■ **Instructions to follow**
Keep each line of the material that includes "computer", and leave out the rest.
Records for the task Start Marker
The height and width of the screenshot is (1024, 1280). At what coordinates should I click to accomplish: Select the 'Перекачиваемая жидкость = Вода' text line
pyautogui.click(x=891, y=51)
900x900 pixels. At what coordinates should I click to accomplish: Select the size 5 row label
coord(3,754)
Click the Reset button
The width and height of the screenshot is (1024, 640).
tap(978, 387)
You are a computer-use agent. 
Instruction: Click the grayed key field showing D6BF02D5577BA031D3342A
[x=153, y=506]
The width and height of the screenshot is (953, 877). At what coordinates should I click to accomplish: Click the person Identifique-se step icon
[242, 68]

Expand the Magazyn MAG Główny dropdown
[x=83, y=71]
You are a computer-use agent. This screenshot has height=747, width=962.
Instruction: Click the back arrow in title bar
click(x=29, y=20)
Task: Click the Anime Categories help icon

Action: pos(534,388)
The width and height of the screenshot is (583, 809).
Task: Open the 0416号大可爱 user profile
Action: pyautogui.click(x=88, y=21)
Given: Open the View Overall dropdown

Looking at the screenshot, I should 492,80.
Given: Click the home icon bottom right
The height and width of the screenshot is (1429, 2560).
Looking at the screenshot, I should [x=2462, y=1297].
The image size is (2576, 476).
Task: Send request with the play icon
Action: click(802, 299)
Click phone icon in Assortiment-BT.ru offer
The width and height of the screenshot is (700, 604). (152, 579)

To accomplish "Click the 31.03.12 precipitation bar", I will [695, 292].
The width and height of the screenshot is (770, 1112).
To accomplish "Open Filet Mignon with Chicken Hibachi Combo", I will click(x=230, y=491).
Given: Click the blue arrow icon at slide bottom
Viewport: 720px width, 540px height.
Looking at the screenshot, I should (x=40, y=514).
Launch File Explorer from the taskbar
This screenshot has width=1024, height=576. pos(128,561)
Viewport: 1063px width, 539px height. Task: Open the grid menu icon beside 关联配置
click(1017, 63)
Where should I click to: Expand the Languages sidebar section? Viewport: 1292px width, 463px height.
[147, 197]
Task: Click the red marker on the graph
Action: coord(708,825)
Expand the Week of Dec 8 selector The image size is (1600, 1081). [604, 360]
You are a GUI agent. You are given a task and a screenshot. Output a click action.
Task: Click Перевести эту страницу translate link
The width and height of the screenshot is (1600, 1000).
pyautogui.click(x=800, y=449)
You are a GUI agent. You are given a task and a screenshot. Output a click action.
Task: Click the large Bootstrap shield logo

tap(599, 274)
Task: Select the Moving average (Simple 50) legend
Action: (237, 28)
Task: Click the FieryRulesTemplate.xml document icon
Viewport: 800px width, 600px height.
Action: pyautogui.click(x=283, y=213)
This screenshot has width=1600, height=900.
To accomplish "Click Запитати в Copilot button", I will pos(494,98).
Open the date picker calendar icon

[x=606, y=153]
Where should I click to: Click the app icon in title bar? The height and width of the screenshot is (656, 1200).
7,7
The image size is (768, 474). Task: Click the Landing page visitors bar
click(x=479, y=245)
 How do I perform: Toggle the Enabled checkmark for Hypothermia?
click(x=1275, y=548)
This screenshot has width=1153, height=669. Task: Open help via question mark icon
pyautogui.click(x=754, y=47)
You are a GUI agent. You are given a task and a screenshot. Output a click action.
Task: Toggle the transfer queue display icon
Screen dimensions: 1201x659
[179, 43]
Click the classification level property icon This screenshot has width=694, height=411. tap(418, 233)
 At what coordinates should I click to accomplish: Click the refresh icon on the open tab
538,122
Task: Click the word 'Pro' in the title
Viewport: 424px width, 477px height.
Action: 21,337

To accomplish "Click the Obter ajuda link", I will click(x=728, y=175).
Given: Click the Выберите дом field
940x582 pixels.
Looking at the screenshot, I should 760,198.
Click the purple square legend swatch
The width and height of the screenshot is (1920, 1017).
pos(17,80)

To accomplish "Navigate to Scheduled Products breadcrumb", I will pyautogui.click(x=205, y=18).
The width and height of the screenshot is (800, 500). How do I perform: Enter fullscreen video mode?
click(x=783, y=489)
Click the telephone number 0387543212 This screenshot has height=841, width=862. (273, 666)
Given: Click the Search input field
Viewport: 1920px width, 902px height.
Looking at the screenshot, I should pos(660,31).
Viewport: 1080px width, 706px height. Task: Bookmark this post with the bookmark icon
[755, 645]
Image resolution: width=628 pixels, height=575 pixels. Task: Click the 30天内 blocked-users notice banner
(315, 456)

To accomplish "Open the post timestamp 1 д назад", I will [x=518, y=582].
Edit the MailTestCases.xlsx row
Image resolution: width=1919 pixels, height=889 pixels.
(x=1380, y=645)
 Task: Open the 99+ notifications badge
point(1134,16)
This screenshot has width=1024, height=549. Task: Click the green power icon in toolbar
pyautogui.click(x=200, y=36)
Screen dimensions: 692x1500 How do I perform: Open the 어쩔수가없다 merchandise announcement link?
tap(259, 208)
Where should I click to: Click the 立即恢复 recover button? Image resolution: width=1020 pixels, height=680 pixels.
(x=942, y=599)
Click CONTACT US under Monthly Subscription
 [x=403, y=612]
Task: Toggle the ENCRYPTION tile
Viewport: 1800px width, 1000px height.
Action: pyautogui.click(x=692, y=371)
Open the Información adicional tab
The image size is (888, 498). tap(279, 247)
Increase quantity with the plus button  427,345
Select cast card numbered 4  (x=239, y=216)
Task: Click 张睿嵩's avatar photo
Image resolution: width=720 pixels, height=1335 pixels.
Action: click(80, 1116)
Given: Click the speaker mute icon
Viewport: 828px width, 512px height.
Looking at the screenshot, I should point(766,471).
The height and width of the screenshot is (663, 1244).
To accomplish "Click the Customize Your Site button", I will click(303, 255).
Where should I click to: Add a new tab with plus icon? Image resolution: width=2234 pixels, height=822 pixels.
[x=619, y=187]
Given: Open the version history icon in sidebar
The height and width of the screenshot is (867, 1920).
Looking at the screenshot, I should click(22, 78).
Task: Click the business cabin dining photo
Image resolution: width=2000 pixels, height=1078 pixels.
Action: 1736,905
Records for the task End Marker
■ **Result**
You are a computer-use agent. 
You are a computer-use agent. This screenshot has height=747, width=962.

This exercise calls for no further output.